Demokrasi uygulamasındaki yetersizlik, bilimsel yöntemlere uzak kalma gibi etkenlerle ruhumuz bir yerlere doğru kayarken en olumsuz etkisi sanki kelimelere yansıyor.Oysa dil, ruhumuz ve kendi kanunları olan semantik(Dilin anlam yönü),sözdizim kuralları (sintaks), şekil bilgisi (morfoloji), ses bilgisi (fonetik) kurallarıyla kendi içinde sarsılmaz bir bütünlük oluşturur. Bu bütünlüğü yabancı kelimelerle ve ÖSYM’nin yaptığı gibi yanlışlıklarla bozmaya hiç kimsenin hakkı yoktur.Dilde bütünlük sağlanmasında kompozisyon derslerinin yerini ancak bir kitapta açıklayabilirizÜniversite sınavlarındaki virgül bilgisizliği dil ve edebiyat derslerinin ülkemizde ne kadar kendi başına kaldığının bir göstergesidir.Bir edebiyat öğretmeni bana beş yıllık öğretimleri sırasında tek bir defa kompozisyon yazmadıklarını söyledi.Üniversitede kompozisyon yazmak bir yana öğretmen adayı yazdırmayı da öğrenmek zorundadır (3).
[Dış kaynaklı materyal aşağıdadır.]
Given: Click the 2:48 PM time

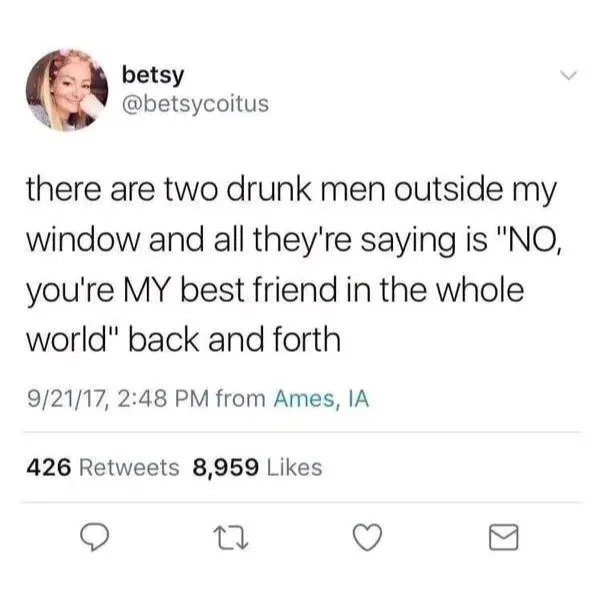Looking at the screenshot, I should tap(163, 399).
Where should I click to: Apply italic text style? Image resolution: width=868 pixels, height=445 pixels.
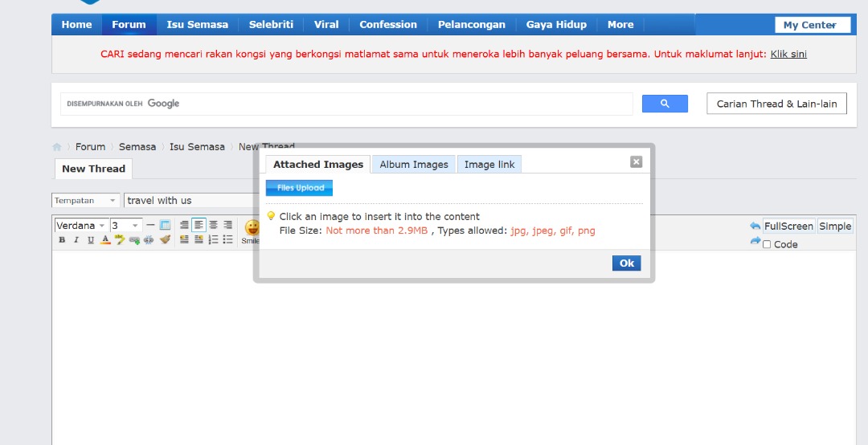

Bizdeki zihniyet, diploma ile her şeyin olup bittiğini sanmaktan usanmadı.YÖK veya üniversiteler öyle sanıyorum ki politik, ideolojik işlerle uğraşmaktan kendi görevini yapmaya vakit bulamıyor.Zaten politika ile, ideoloji ile uğraşmasa da Yahya Kemal’in söylediği 1071 ruhundan uzak kalarak çağdaşlaşmayı da kendine göre yöneltmek isteyenlerin gelişmelerle uğraşması zordur. ............................................................
1.El Oksaar, kültürler üzerine onun en küçük birimine ‘kulturem’ adını vererek araştırmalar yapmış bir bilgindir.Morfem nasıl biçim bilgisinin en küçük parçası ise, kulturem de belli bir kültürün en küçük parçasıdır.
2.Her Yönüyle Yahya Kemal-Sermet Sami Uysal
3.Kompozisyon dersleri bizim Türkçe-Edebiyat öğretimimizde bir maceradır.